I still don’t understand this entirely, but over time, as I persevere in the harder parts of the practice, I sense two dispositions, two attitudes slowly burning off. One is: I must be in control.

Because when I hold a pose past what I think my body is capable of, when my muscles are aching and shaking, and I’m sweating out and ready to give up, to instead breathe steady, focus my gaze, and to hold is to surrender. It’s to relinquish the control I can exercise to stop and to just let it go. That surrender seems like it’s burning off the: I must be in control in me that goes beyond that moment. 

And the other thing it’s burning off is: I can’t. Because just like you, just like all of us, with the help of God and friends, I’m capable of far more than the mediocrity I accept from myself – mediocrity of body, of moral fiber, of spiritual depth, and of love, justice, freedom, and joy. There’s so much more hiding behind the “I can’ts.” 

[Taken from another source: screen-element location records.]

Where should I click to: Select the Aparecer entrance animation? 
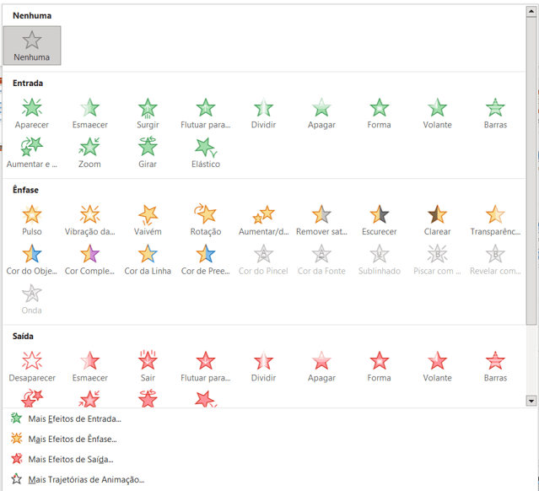[x=31, y=113]
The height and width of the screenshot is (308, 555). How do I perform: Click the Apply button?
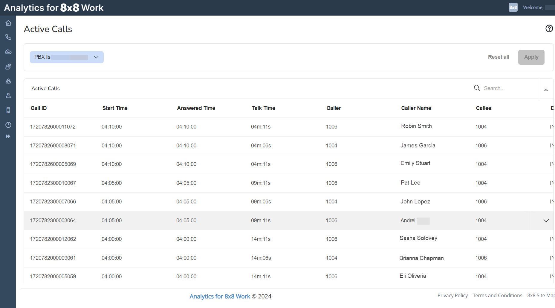pyautogui.click(x=531, y=57)
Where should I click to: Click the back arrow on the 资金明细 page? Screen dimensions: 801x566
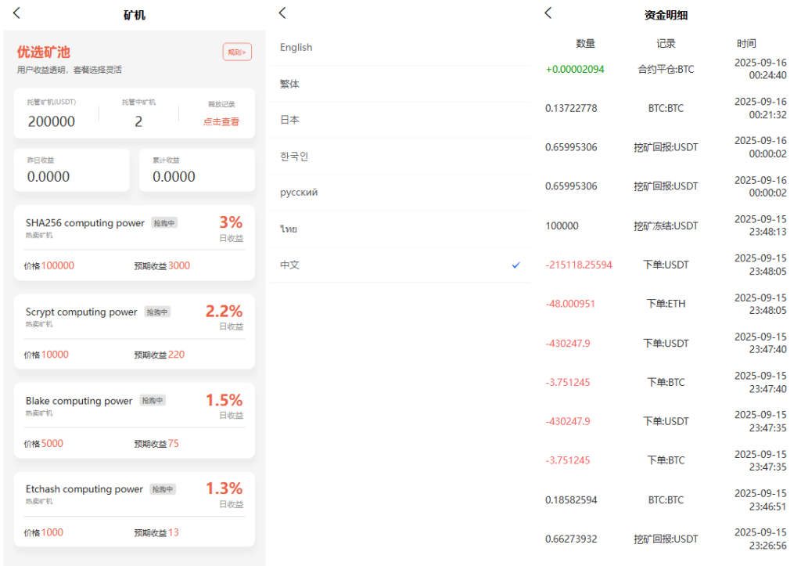pyautogui.click(x=548, y=13)
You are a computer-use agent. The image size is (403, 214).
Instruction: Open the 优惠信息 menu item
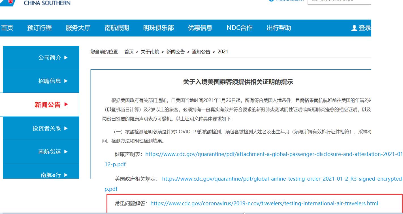200,28
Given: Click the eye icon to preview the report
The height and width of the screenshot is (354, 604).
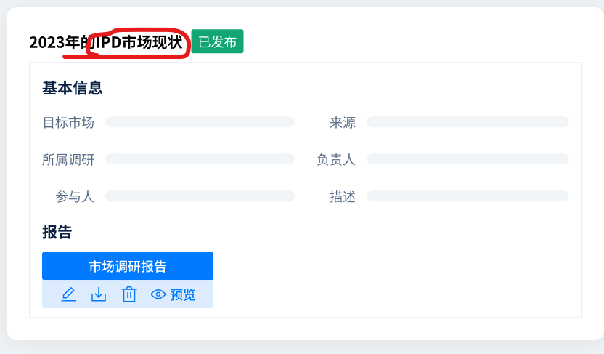Looking at the screenshot, I should (158, 294).
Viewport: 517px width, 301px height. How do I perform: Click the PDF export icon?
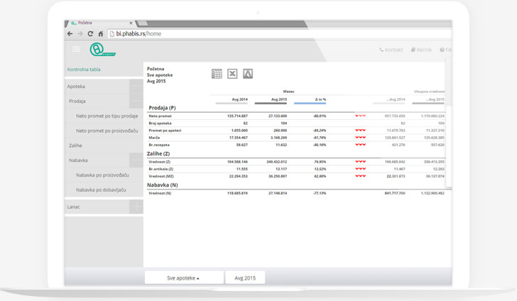248,74
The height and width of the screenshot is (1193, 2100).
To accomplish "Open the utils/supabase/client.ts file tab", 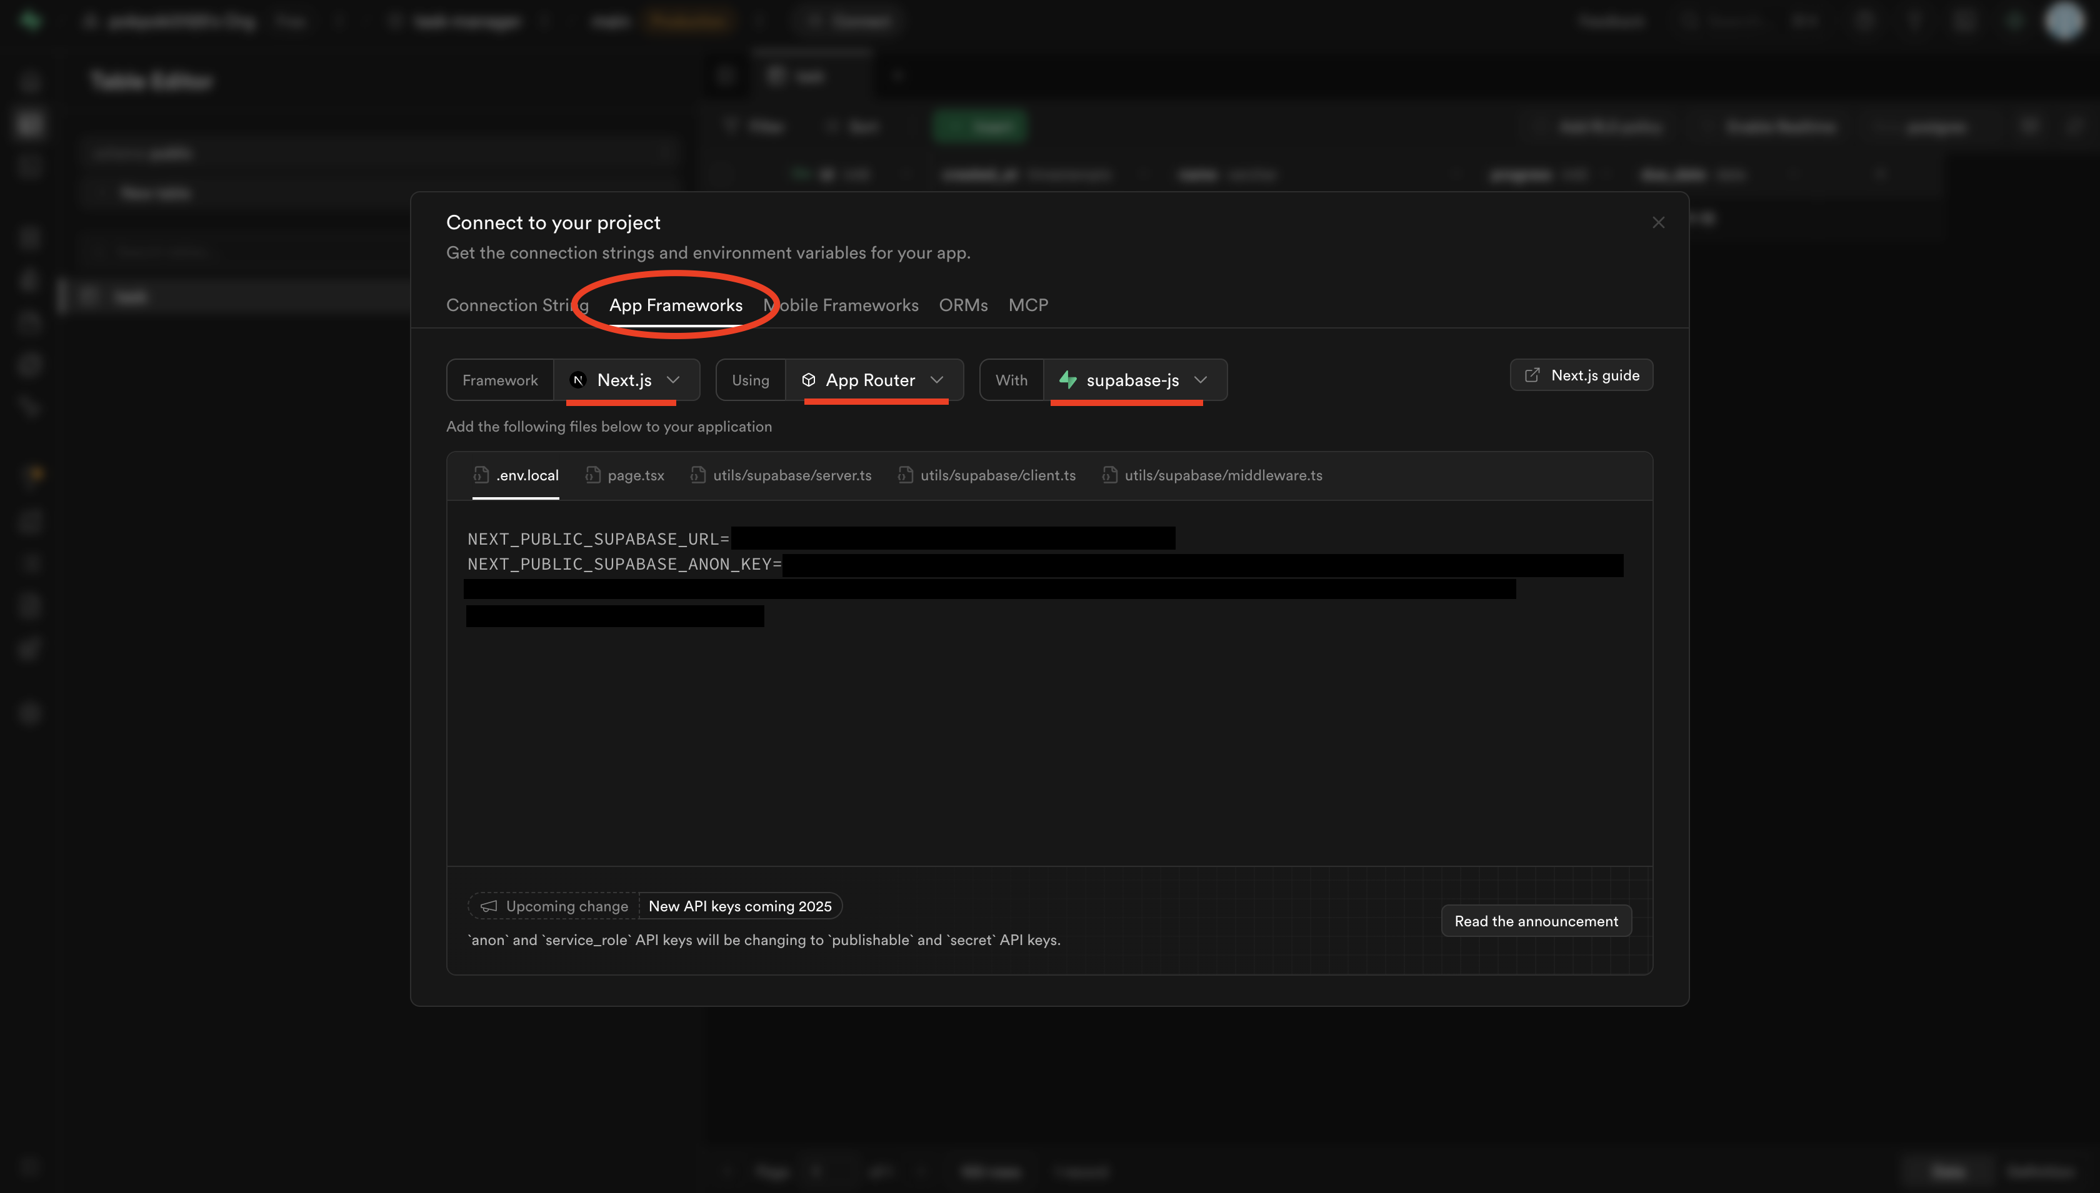I will point(997,475).
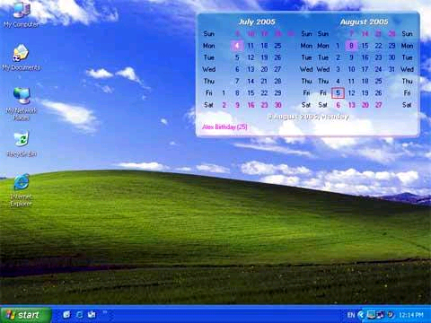Select highlighted July 4 in calendar
Image resolution: width=431 pixels, height=323 pixels.
(237, 46)
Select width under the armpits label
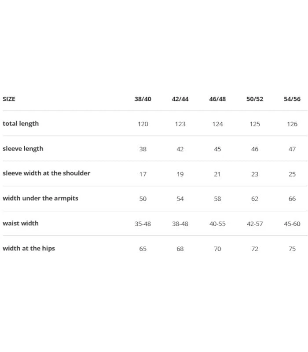308x352 pixels. [40, 198]
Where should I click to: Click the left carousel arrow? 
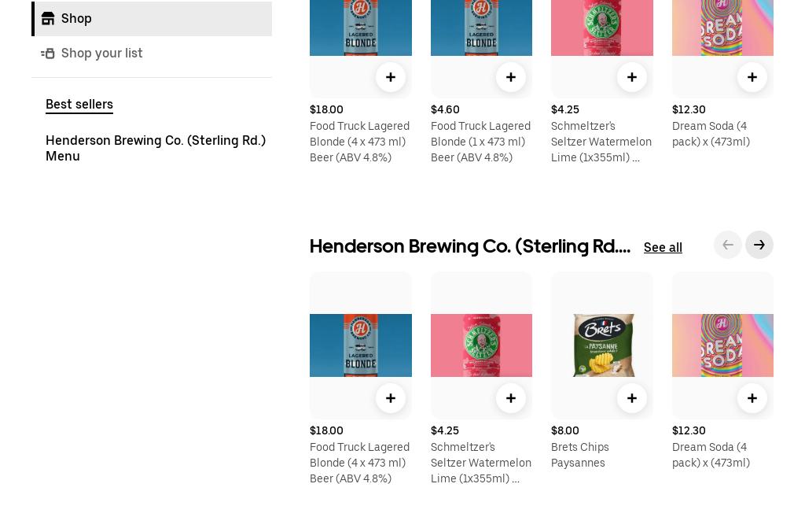pyautogui.click(x=728, y=245)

And a little bit of that is burning off in this practice. 

Less control, more surrender.

Less giving up, more perseverance.

It’s slow growth, but I value it. And it takes fire.

Which means I can’t make it happen. But I can give my attention to something that does it, and not back away from that. 

So it is with God. God is interested in us giving our attention to that in God which will burn off our “I must be in control” and our “I can’ts” and all the other stuff that makes us smaller, less free, less loving. 

We can’t self-improve our way into this because we’re not in charge of the world. We’re not really even in charge of our own lives, in that we can’t control them very well. 

But we can give our attention to God, to the person and words of Jesus, and to however it is that the Spirit of Christ is moving in us or around us to transform us into our fullness as children of God. 

Friends, as we close here, I ask:

If you could safely direct the flame of a fire to burn away bad things without doing any harm, what would you burn?

  • What do you wish for the fire of God to burn off in this world?
  • In your school or workplace?
  • What do you wish God would burn off and purify inside your home or inside yourself? 

Let’s name these things as a prayer. Name our desires for personal and collective purification as an offering. Trusting that God of the refiners fire hears and cares and will gently burn among us and within us.